### [TASK ITEM]
Leave the pictures behind and reproduce every line of the listing exactly.
'''
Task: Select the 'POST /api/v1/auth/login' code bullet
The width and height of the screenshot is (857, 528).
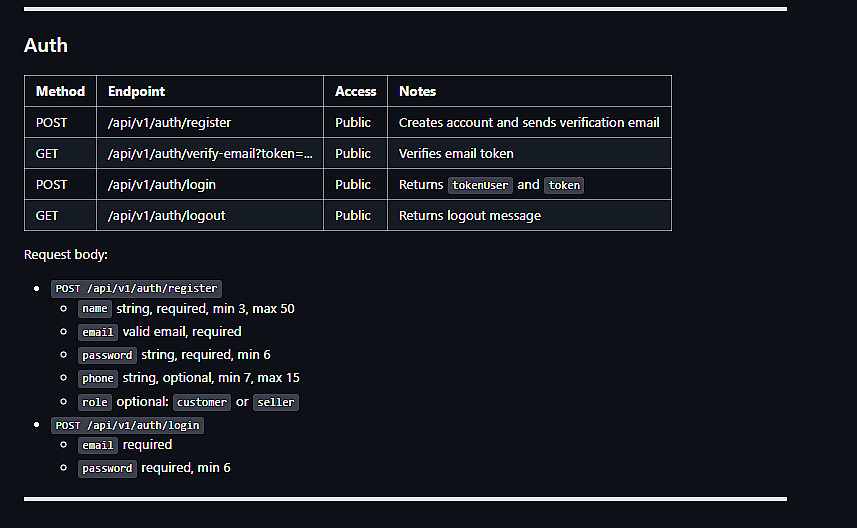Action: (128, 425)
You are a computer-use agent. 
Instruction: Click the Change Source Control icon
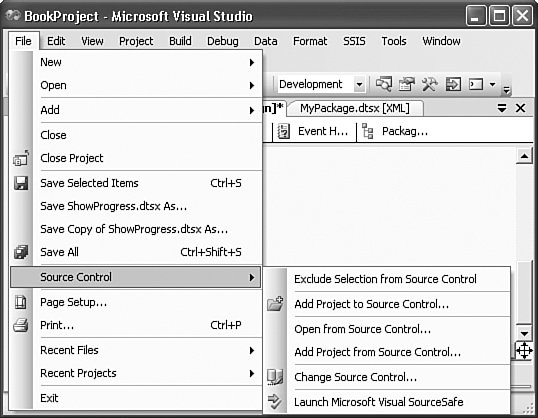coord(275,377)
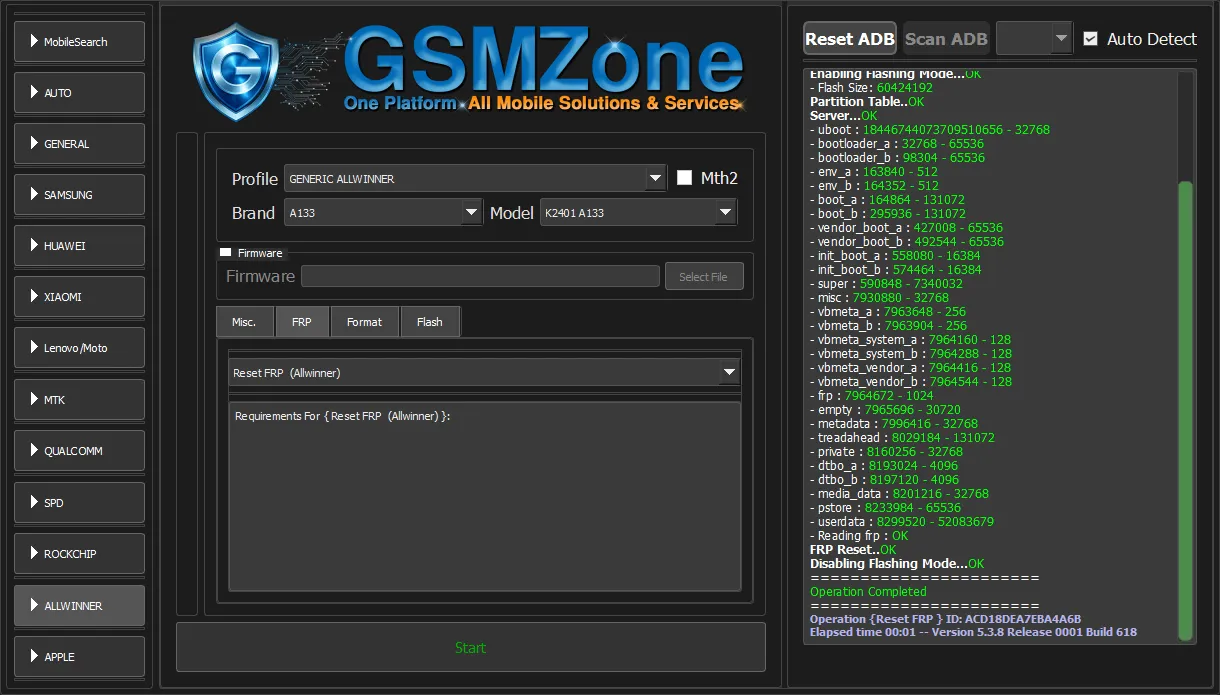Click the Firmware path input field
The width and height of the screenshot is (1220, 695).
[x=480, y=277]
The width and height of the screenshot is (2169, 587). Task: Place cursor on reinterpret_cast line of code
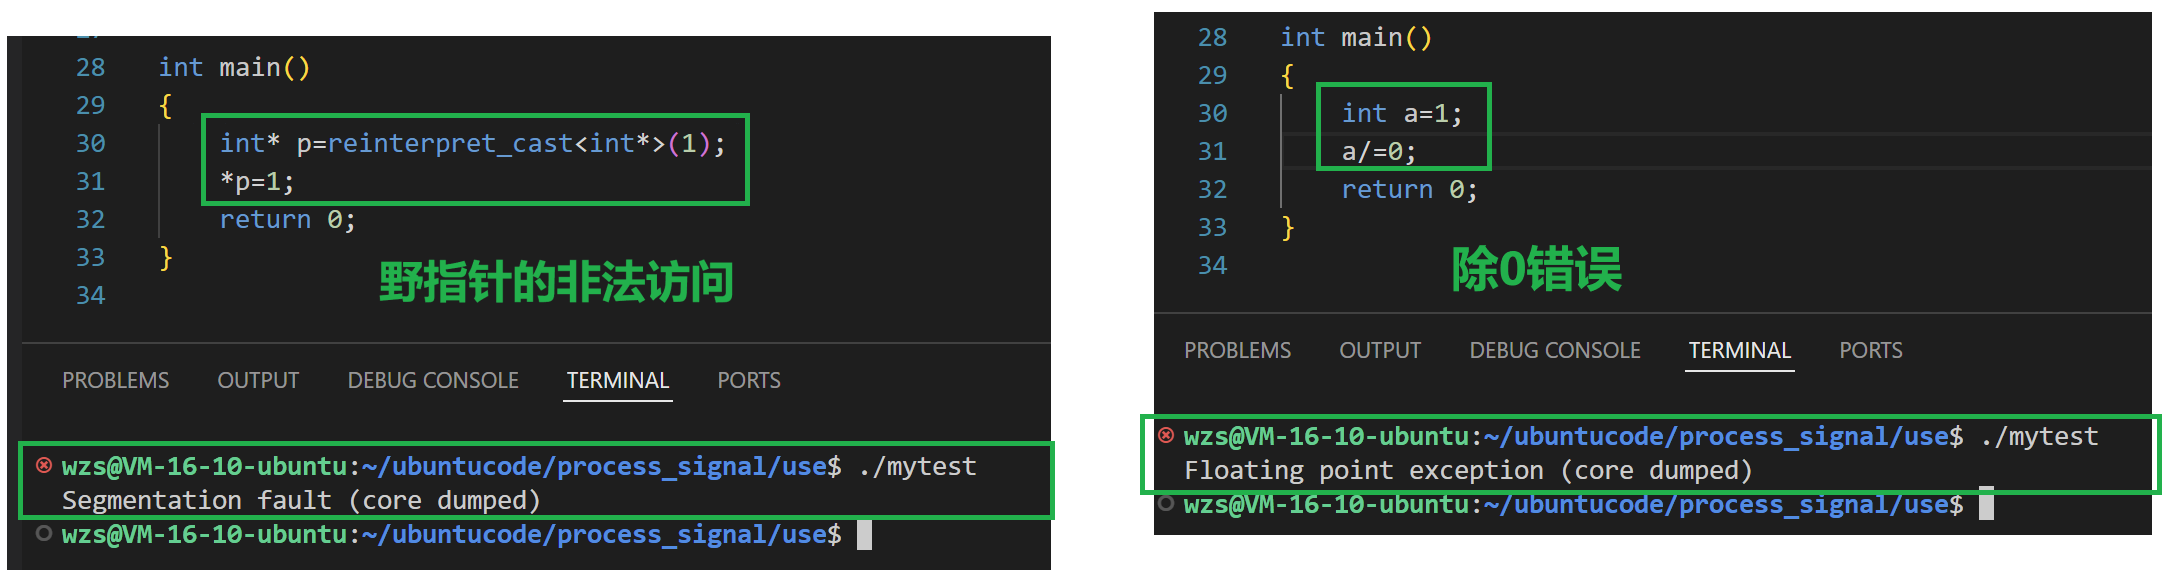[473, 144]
'''
### [TASK OUTPUT]
Task: Select the 'POST /api/v1/auth/login' code bullet
The width and height of the screenshot is (857, 528).
Action: (128, 425)
You are a computer-use agent. 
Instruction: Click the Change Source Control icon
coord(275,377)
Click the Firmware path input field
The width and height of the screenshot is (1220, 695).
[x=480, y=277]
The width and height of the screenshot is (2169, 587). Task: Place cursor on reinterpret_cast line of code
[473, 144]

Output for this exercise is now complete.